Euston said there are several missing headstones, and most of those which are visible are in pieces. Some of the larger gravestones have gone missing within the last six years. The last records that Euston has found of those buried at Mount Pleasant is from the Daughters of American Revolution’s 1934 history book. Family names include the Bargers, Holmeses, Hayses, Kings, Lees, McCraws, McPhersons, Sheltons and Sharps, along with several other individuals.
“The first burial, at least in 1934, that was on record according to the DAR is a Shelton, a five-year-old,” said Euston.
During the recent cleanup, Euston and the volunteers unearthed pieces of headstones, and uncovered pits where the ground has sunken into a burial site. Some of those sites have no markers or just fragments of a headstone near them.
With the nearly 300 bags of debris collected, there is still work to be done. Euston is organizing another cleanup effort at Mount Pleasant Cemetery for this Saturday, April 28, beginning at 9 a.m. Those interested in helping are encouraged to bring gloves, rakes and lawn bags. Euston would also like to reset the headstones. Hundreds of flags were placed where volunteers thought a grave might exist.

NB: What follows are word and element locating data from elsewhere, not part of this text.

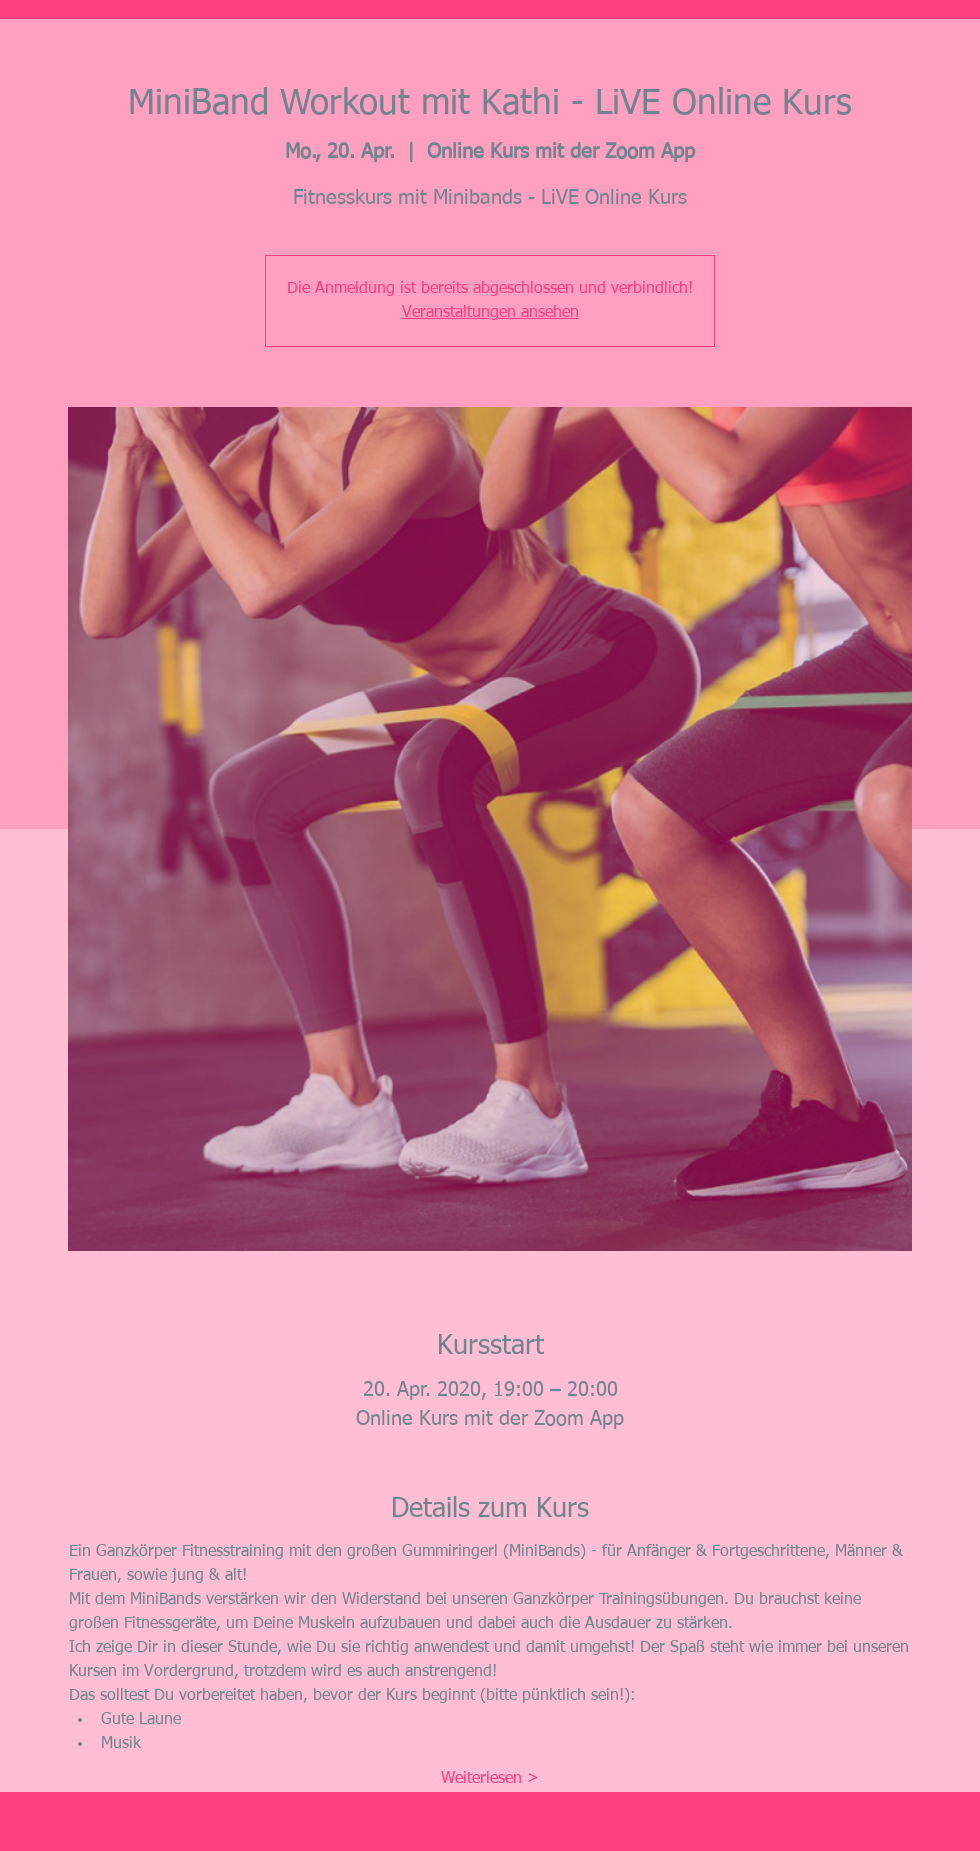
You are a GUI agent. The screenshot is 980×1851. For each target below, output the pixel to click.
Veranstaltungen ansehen (490, 313)
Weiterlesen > (490, 1779)
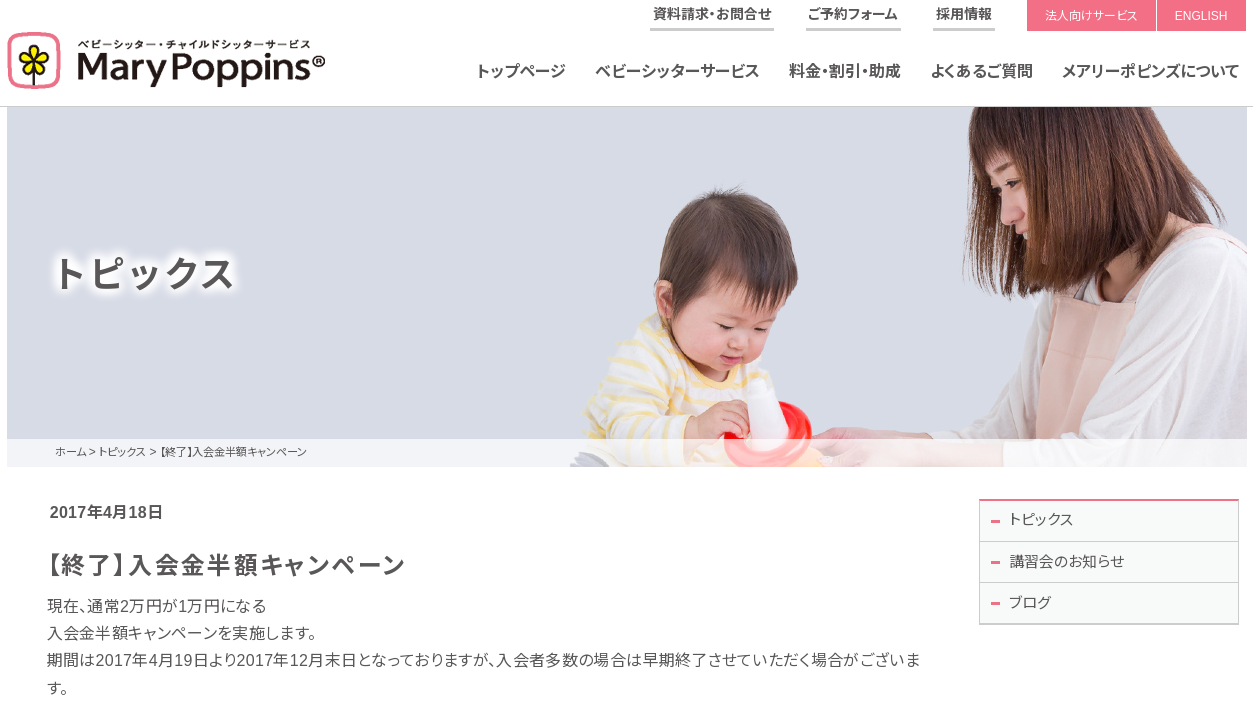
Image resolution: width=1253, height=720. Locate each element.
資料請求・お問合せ (712, 14)
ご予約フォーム (853, 14)
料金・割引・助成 (845, 71)
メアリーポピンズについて (1150, 71)
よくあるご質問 (981, 71)
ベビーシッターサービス (677, 71)
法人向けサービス (1091, 16)
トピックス (1046, 521)
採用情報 (964, 14)
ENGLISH (1201, 16)
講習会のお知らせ (1073, 566)
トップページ (521, 71)
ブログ (1034, 610)
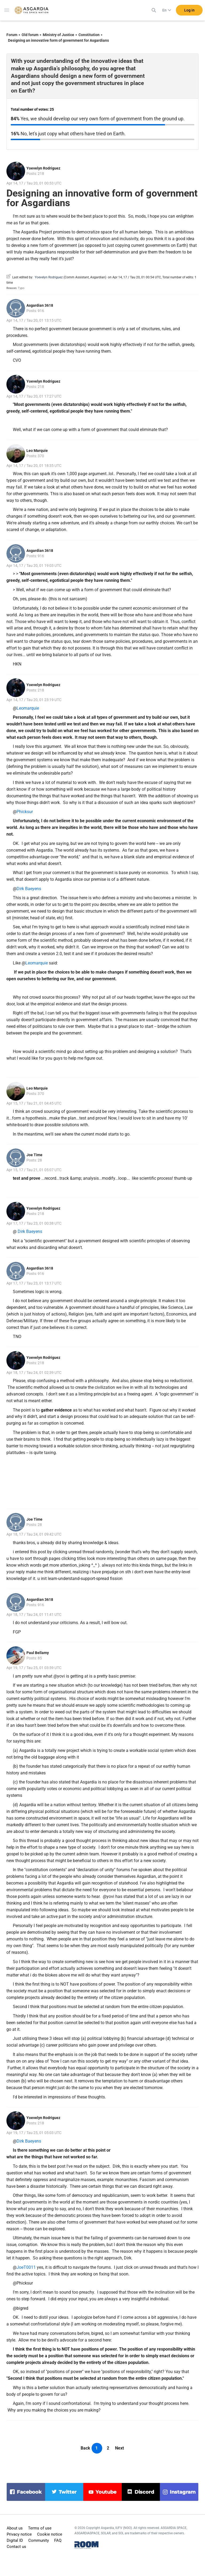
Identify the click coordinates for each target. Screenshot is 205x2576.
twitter (68, 2492)
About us (15, 2528)
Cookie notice (49, 2534)
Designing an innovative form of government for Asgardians (58, 40)
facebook (29, 2492)
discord (144, 2492)
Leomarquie (28, 708)
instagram (183, 2492)
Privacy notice (19, 2534)
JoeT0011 (26, 2267)
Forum (11, 35)
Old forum (30, 35)
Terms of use (40, 2528)
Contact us (16, 2546)
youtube (106, 2492)
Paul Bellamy (37, 1653)
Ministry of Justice (58, 35)
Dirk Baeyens (29, 888)
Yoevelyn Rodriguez (43, 168)
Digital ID (15, 2540)
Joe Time (34, 1155)
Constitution (89, 35)
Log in (189, 10)
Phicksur (25, 811)
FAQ (57, 2540)
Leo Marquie (37, 450)
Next (119, 2448)
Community (38, 2540)
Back (85, 2448)
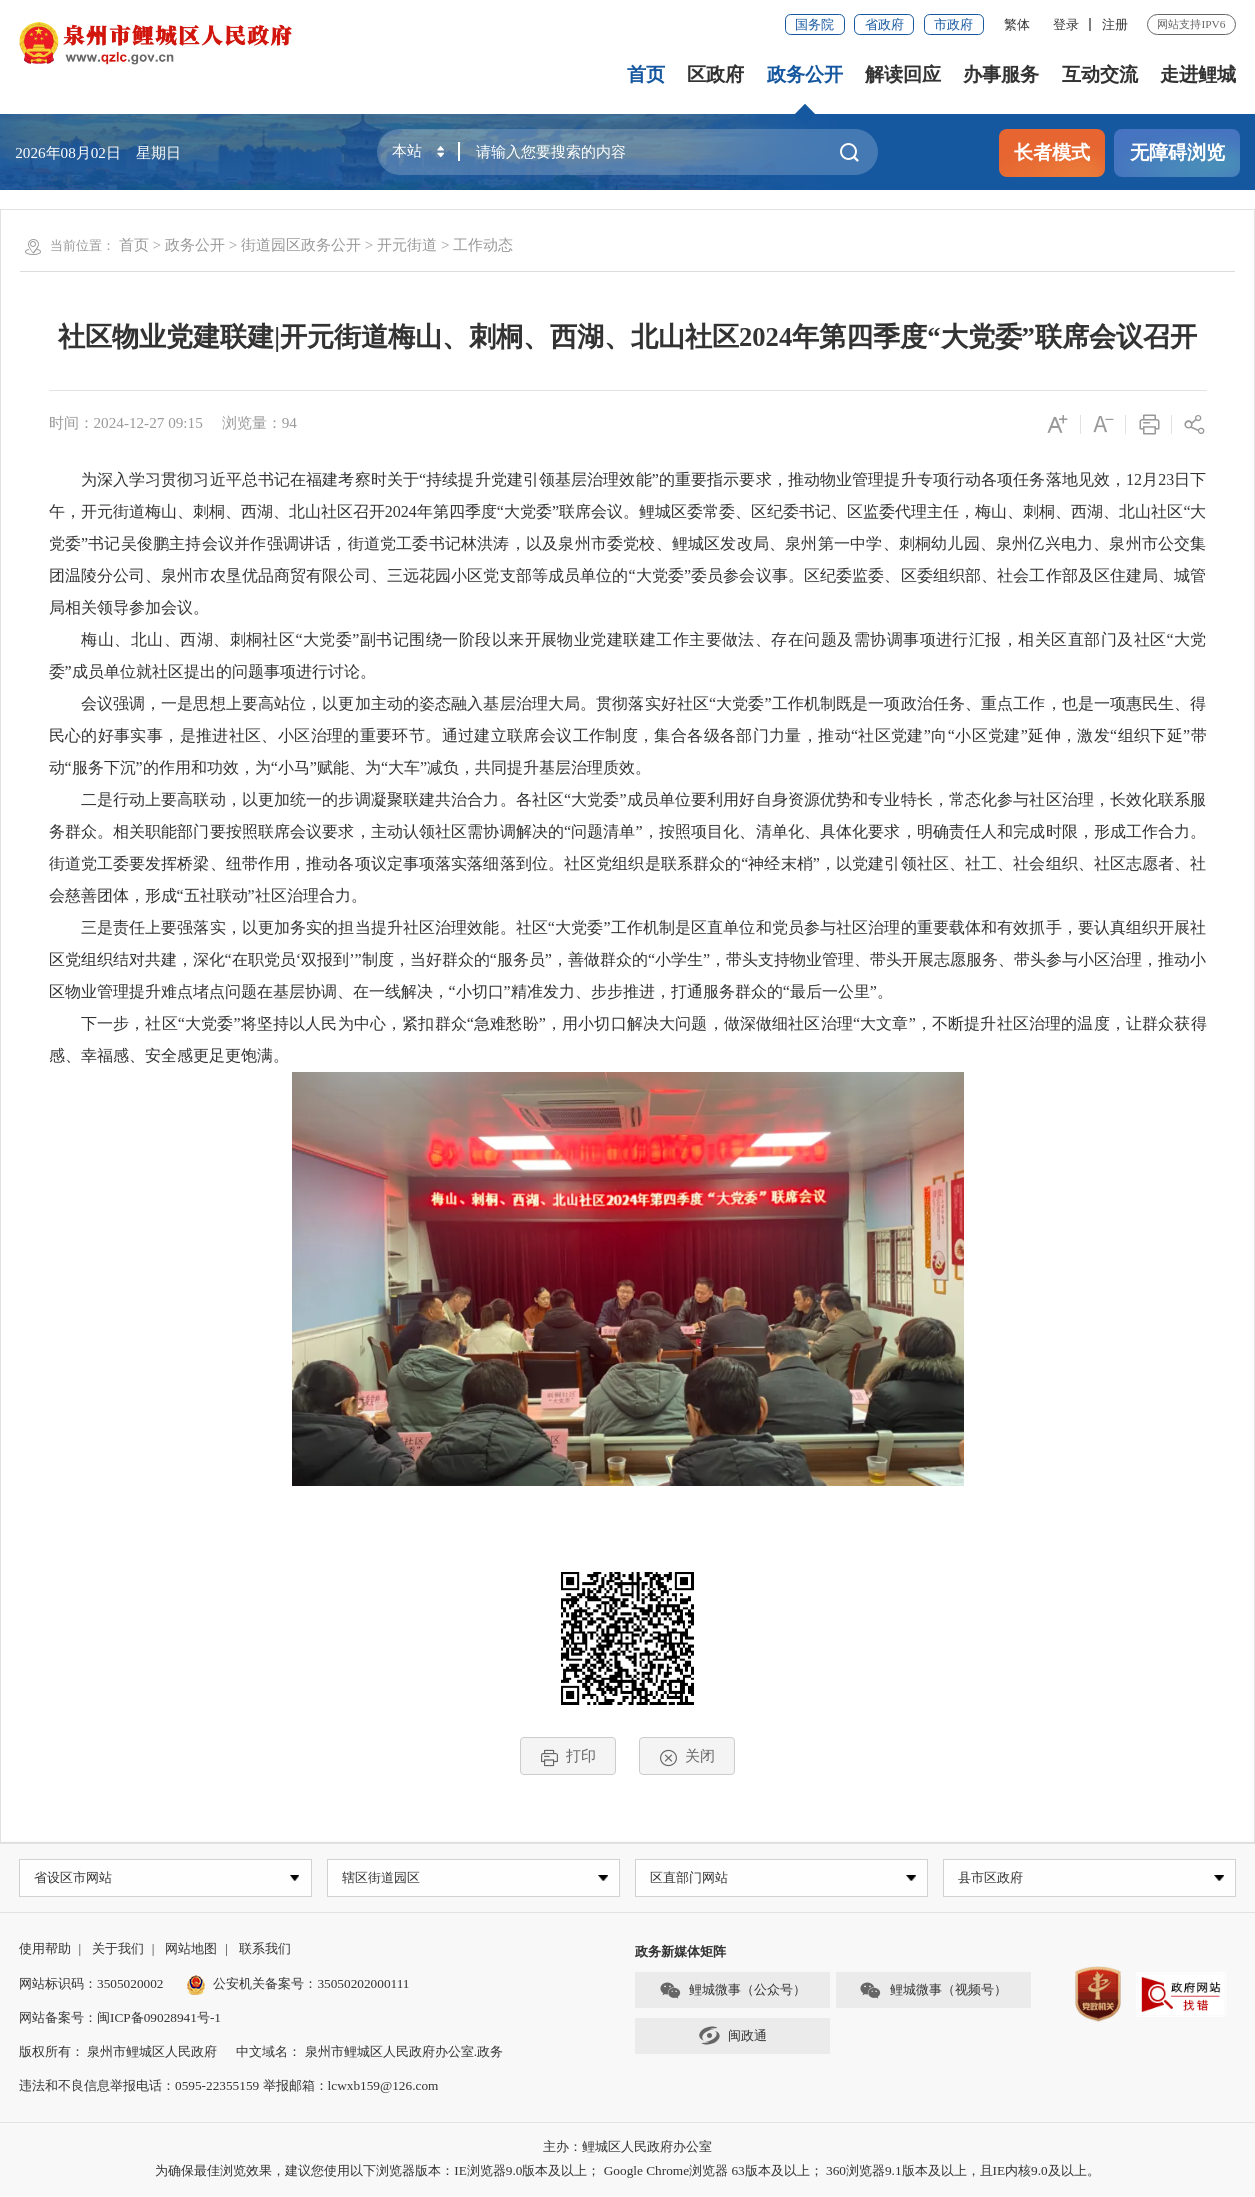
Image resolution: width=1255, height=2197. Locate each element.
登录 (1066, 24)
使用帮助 (45, 1950)
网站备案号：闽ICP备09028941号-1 (120, 2018)
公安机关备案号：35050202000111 (298, 1984)
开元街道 (407, 244)
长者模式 (1052, 152)
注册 (1115, 24)
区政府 (715, 74)
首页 (646, 74)
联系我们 (265, 1950)
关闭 (687, 1756)
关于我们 (118, 1950)
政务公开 (805, 74)
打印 (568, 1756)
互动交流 (1100, 74)
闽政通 (733, 2037)
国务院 (814, 24)
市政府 (953, 24)
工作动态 (483, 244)
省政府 (884, 24)
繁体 (1017, 24)
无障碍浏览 (1177, 152)
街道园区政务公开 (301, 244)
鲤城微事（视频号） (933, 1991)
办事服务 (1001, 74)
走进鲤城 (1198, 74)
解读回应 (903, 74)
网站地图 (191, 1950)
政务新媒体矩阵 (680, 1953)
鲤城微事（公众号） (733, 1991)
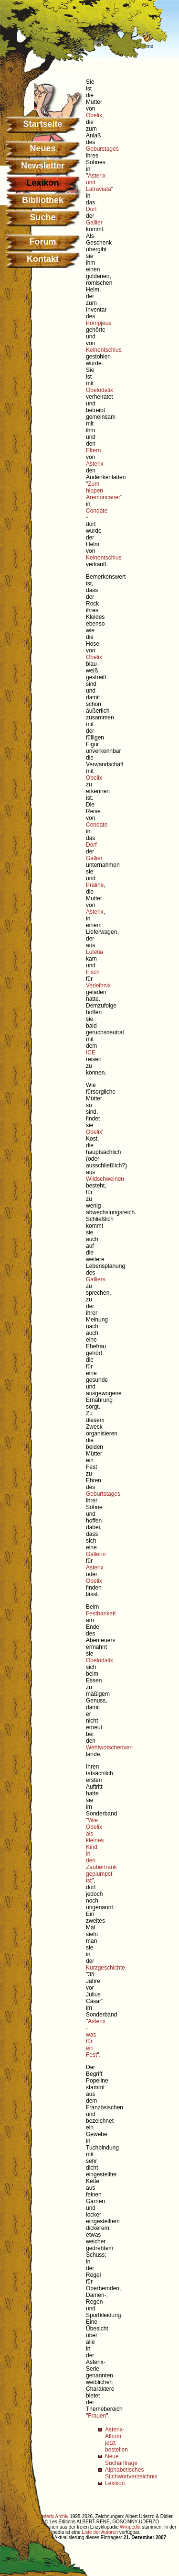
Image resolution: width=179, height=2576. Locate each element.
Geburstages (102, 149)
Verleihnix (98, 985)
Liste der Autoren (100, 2532)
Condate (96, 510)
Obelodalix (99, 390)
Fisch (93, 972)
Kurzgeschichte (105, 1967)
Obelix (94, 115)
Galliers (95, 1279)
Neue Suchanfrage (121, 2459)
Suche (42, 217)
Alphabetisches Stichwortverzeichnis (131, 2473)
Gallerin (95, 1554)
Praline (95, 885)
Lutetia (94, 952)
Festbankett (101, 1613)
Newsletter (42, 165)
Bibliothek (42, 200)
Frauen (97, 2415)
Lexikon (115, 2483)
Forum (43, 241)
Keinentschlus (104, 350)
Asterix (95, 463)
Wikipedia (130, 2527)
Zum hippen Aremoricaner (103, 491)
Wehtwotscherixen (109, 1747)
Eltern (93, 450)
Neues (42, 148)
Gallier (94, 222)
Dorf (91, 209)
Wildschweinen (105, 1179)
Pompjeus (98, 323)
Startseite (42, 124)
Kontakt (43, 259)
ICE (90, 1052)
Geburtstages (103, 1493)
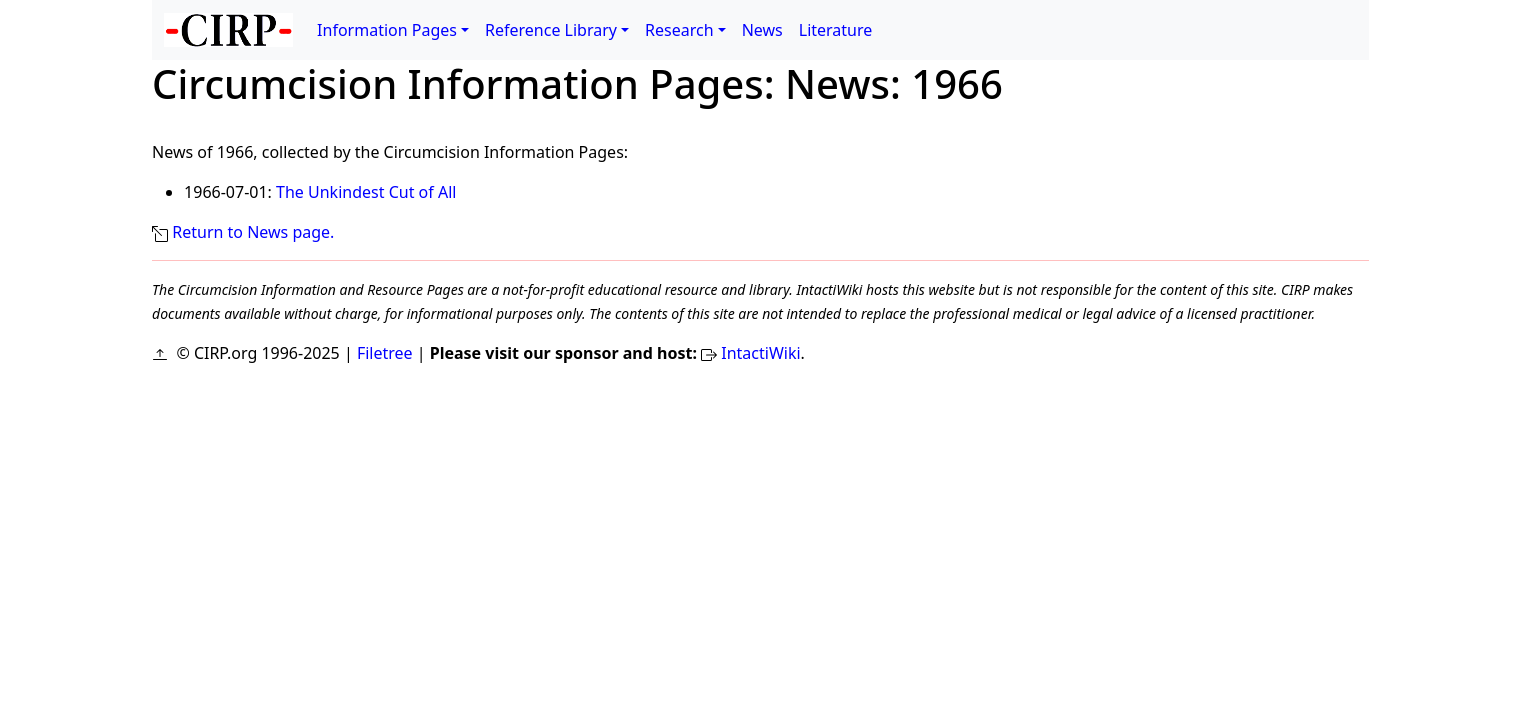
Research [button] (679, 30)
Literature (836, 30)
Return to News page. (253, 232)
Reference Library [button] (551, 30)
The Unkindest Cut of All (366, 192)
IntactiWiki (760, 353)
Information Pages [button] (387, 30)
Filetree (385, 353)
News (762, 30)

“We need a better report. We’re an operation of volunteers and no money,” Euston. “We would rather donate time and services and, eventually, maintenance of the cemetery, but we need help to get to that point.”
Euston would like to find someone willing to donate ground-penetrating radar services to determine where each grave is located in the cemetery. She also believes there may be an old slave burial ground on the site that she’d like to confirm. At Saturday’s cleanup, Grade A Tree Care has volunteered to help with the trimming and removal of large branches on the property.
With no ownership on file, it has been suggested to Euston that a cemetery board be incorporated, which would include descendants of those who are buried there to provide maintenance and upkeep of Mount Pleasant going forward.